The conceded facts which present this question of estoppel are these: Previous to September 1, 1858, there was a firm of "Wortendyke Brothers," composed of the defendants, David D.A., Isaac, and John B. Wortendyke, who were brothers. On the 1st September, 1858, this firm was dissolved, and a new firm formed, composed of Isaac and John B. Wortendyke, and one Peter R. Hoffman, under the firm name of "Wortendyke Brothers Co." The plaintiffs had dealt with the old firm, and knew of the change in the partnership name, and that Peter R. Hoffman had become a member of the new firm previous to the making of the note on which the action was brought, and previous to the sale of the goods to the new firm for which the note was given.
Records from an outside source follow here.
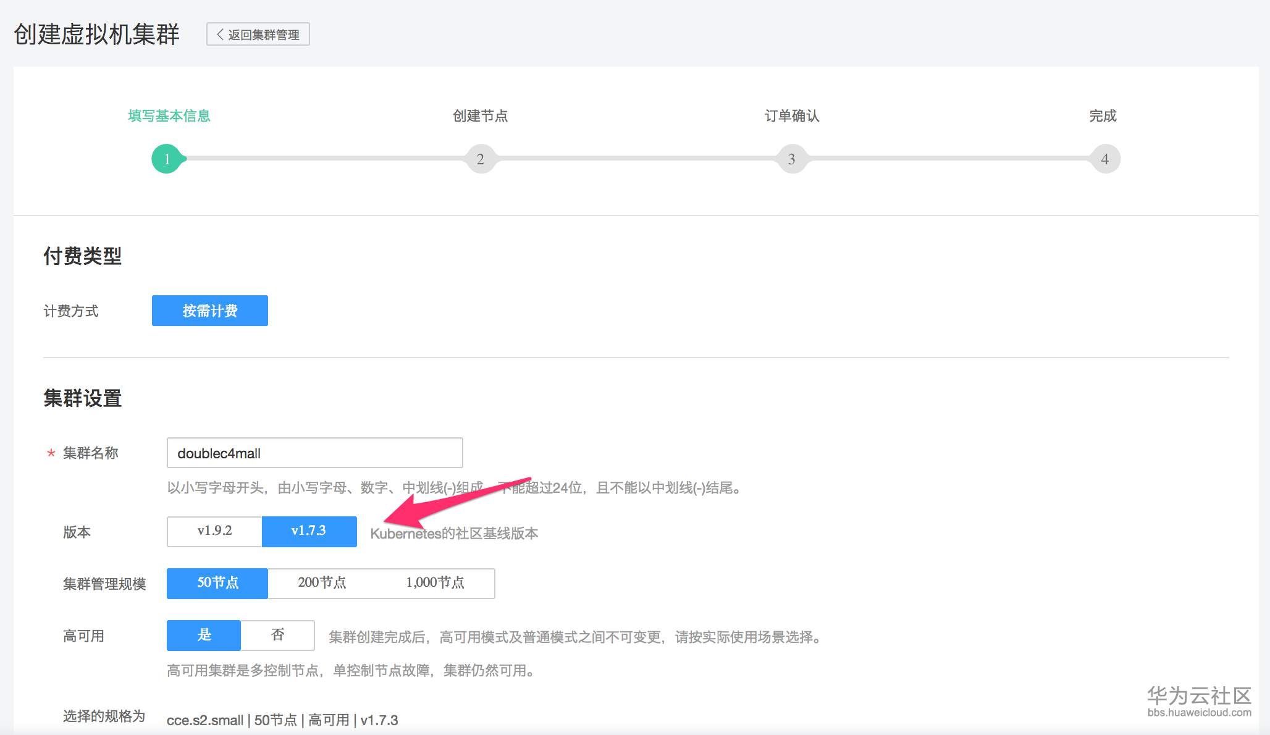Click step indicator circle 3 订单确认
Viewport: 1270px width, 735px height.
[792, 159]
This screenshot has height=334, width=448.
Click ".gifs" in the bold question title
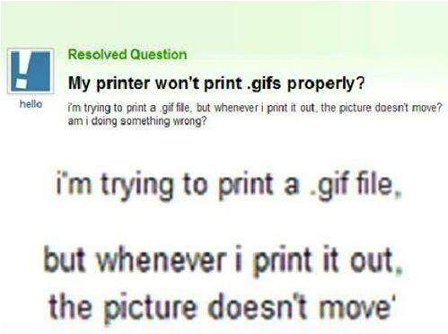pos(263,84)
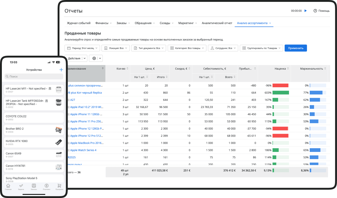Toggle sorting on the Наценка column
This screenshot has width=337, height=198.
[x=280, y=68]
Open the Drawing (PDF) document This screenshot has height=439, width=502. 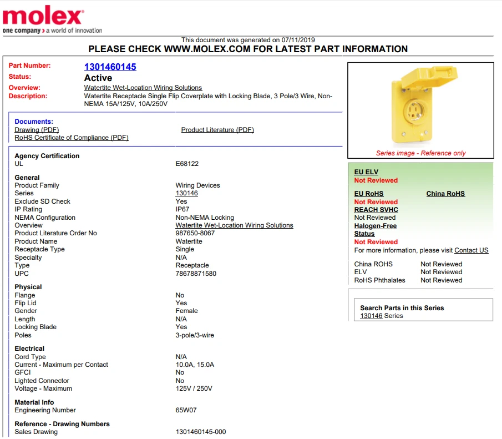36,129
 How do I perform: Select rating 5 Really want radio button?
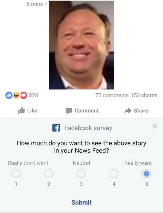[146, 174]
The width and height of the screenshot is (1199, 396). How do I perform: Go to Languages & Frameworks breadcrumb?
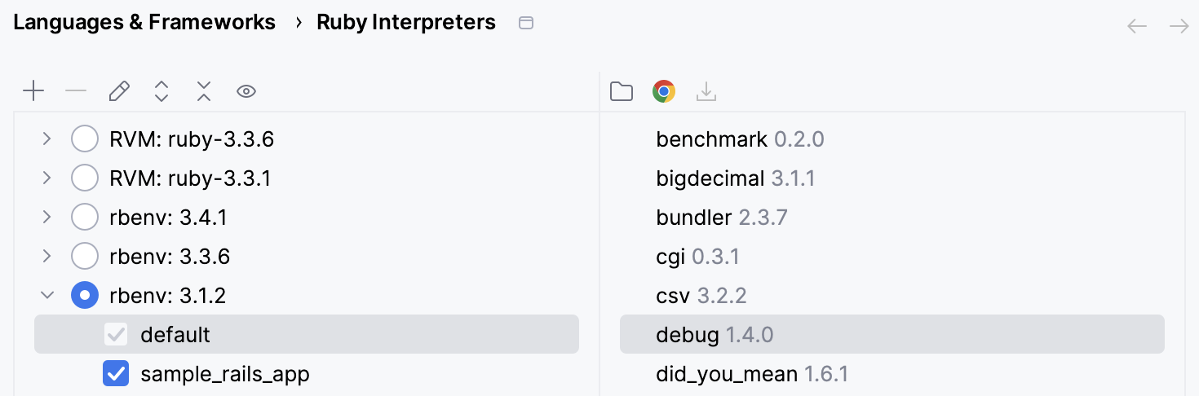tap(144, 23)
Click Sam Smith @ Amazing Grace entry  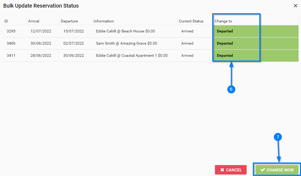[126, 43]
The plaintiffs insist that notice of the change in the firm name, and of the fact that Hoffman had become a member of the new firm, was not notice to them of the fact that the defendant, David D.A. Wortendyke, had retired from the firm, and had ceased to be a member of it; that they had a right to believe, in the absence of such notice, that he continued to be and was a member of the new firm, and to trust the new firm on the ground that he was such member.
It can hardly be said, I think, that the notice or knowledge of the change in the firm name, and of the fact that Hoffman had become a member of the new firm, was notice to the plaintiffs that David D.A. Wortendyke was not a member of the new firm; but I think the question in the case is this: Under the circumstances, was it the duty of David D.A. Wortendyke *Page 559 to notify the plaintiffs that he had retired from the firm; or was the notice or knowledge which the plaintiffs had of the change in the firm name, and of the fact that Hoffman had become a member of the new firm, sufficient to put the plaintiffs upon the inquiry, and to have made it their duty to inquire, as to who composed the new firm, and whether David D.A. Wortendyke was or was not a member of the new firm?
I am not aware of any case in which it has been held that mere silence or omission to give notice, under such circumstances, operated as an estoppel. I do not see upon what principle it can be so held.
I think it was the duty of the plaintiffs, under the circumstances, to inquire whether David D.A. Wortendyke was or was not a member of the new firm, before they trusted the new firm on the ground that he was a member. Their knowledge of the change in the firm name alone was, I think, sufficient to have put them on this inquiry. This appears to have been held in the case of Kirby v. Hewitt (26 Barb., 607).
My conclusion is, that the order of the Supreme Court granting a new trial as to the respondent should be affirmed with costs.
SMITH, J., also dissented.
Judgment reversed, and judgment absolute for plaintiff.